Stufe 6: Prüfungen, Verbündete und Feinde
Neo lernt Trinity und das Team um Morpheus kennen, die ihn kurieren, ausbilden und mit der neuen Welt vertraut machen. Cypher, ein Mitglied der Crew, ist eifersüchtig auf Neo. Er hat das Leben auf der Nebuchadnezza (dem Luftkissenfahrzeug, auf dem sie sich befinden) satt und beschließt, Morpheus zu verraten. (Matrix ab 35’09)
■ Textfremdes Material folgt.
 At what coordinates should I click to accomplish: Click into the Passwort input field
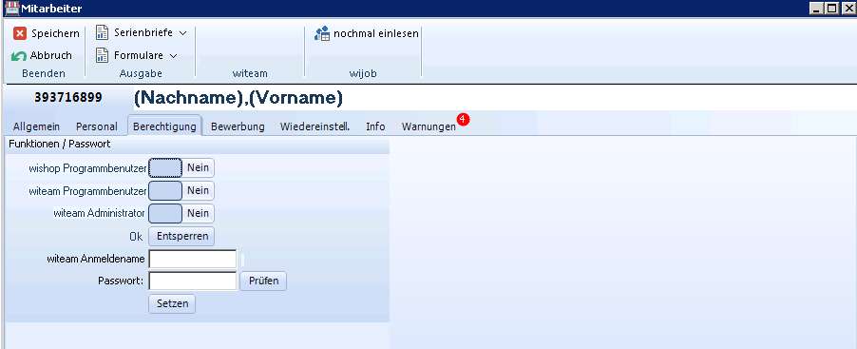pyautogui.click(x=192, y=281)
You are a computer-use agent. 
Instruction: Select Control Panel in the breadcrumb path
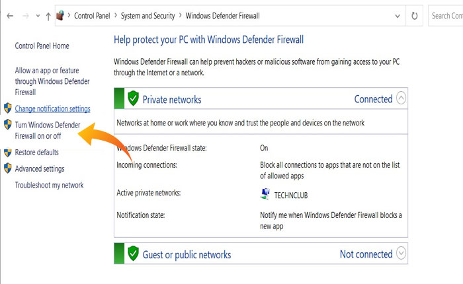[x=92, y=15]
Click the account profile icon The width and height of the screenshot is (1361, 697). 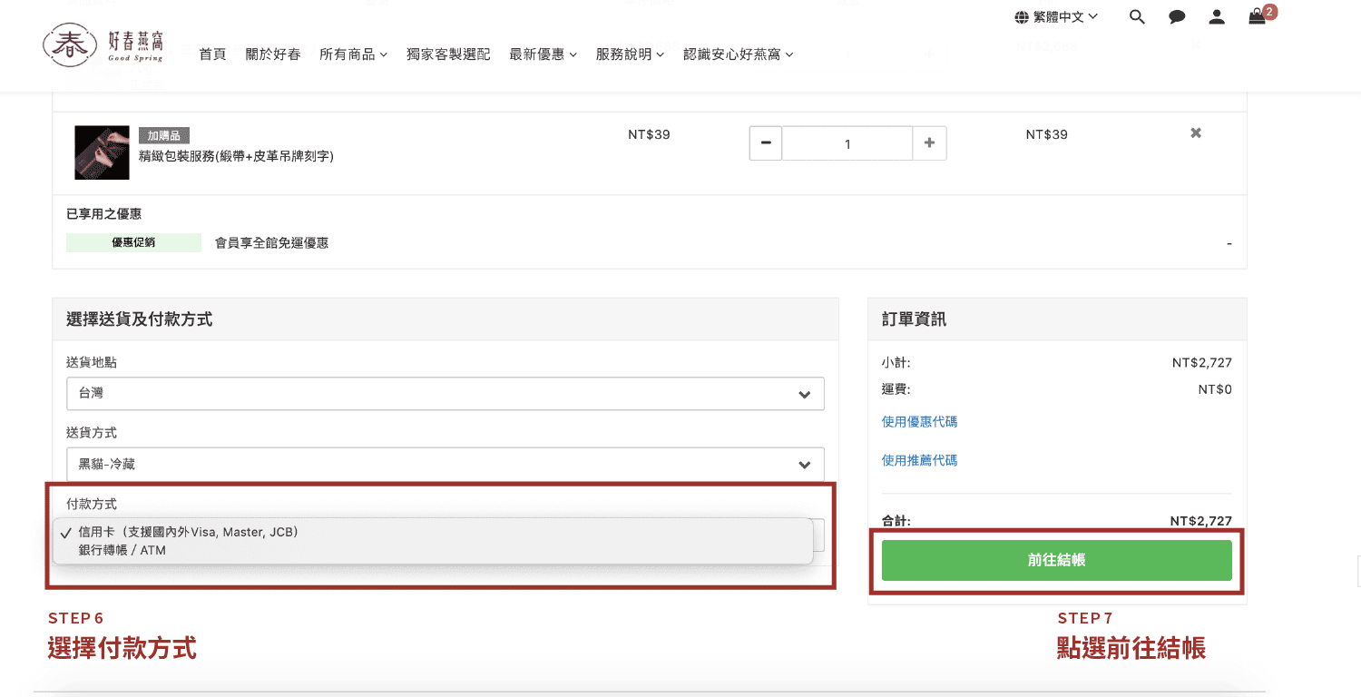coord(1217,16)
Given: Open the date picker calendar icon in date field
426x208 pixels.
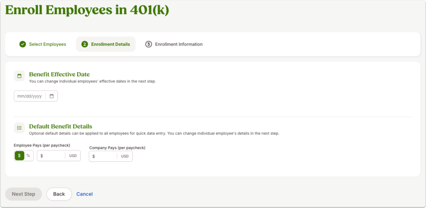Looking at the screenshot, I should [52, 96].
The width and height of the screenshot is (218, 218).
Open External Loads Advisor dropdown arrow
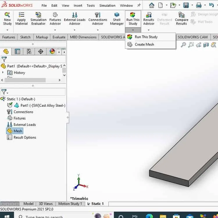point(74,30)
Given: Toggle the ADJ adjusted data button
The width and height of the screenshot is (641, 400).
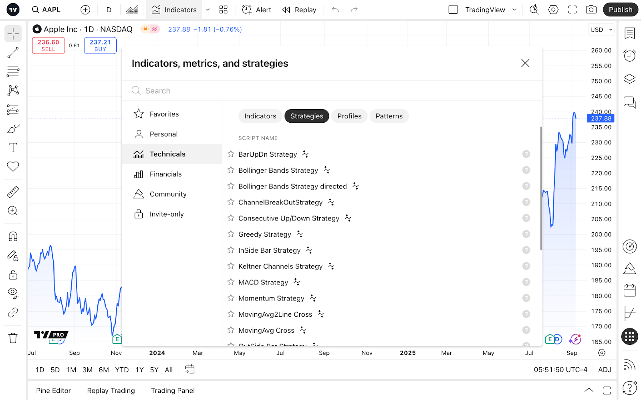Looking at the screenshot, I should coord(605,370).
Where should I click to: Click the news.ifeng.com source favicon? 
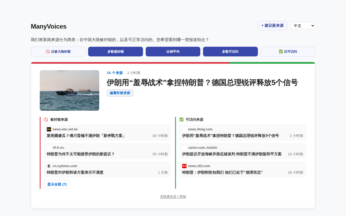pyautogui.click(x=184, y=129)
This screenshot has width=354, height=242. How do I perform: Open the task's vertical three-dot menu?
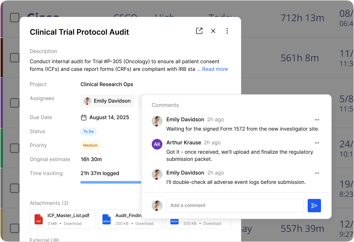[227, 31]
In der neuen Welt lernst du neue Menschen kennen. Sie werden sich als deine Freunde oder als deine Feinde herausstellen. Möglicherweise gibt es auch Mitspieler, die erst das eine und dann das andere sind. In jedem Fall wird dein Handeln Wellen und Irritation hervorrufen. Menschen in der neuen (und der alten) Welt fühlen sich unter Umständen durch dich bedroht. Du wirst Erfahrungen machen und Bewährungsproben bestehen. Vielleicht läufst du denjenigen über den Weg, die dir bisher am meisten zu Schaffen gemacht haben. Dein neuer Vorgesetzter sägt an deinem Stuhl, weil er seinen Posten in Gefahr sieht. Die Schwierigkeit der Stufe sechs: Du musst selbst noch experimentieren und herausfinden, wie du deine Talente am besten einsetzt. Du wirst auch deinem größten Antagonisten begegnen (in Neos Fall Agent Mr. Smith), der alles daran setzt, um dich zu stoppen. In Stufe 6 fängst du an, dein Potenzial zu entfalten und immer mehr du selbst zu sein. Du lernst die Regeln der neuen Welt. Und je besser du sie lernst, umso besser bist du für dein Abenteuer und die alles entscheidende Prüfung gewappnet!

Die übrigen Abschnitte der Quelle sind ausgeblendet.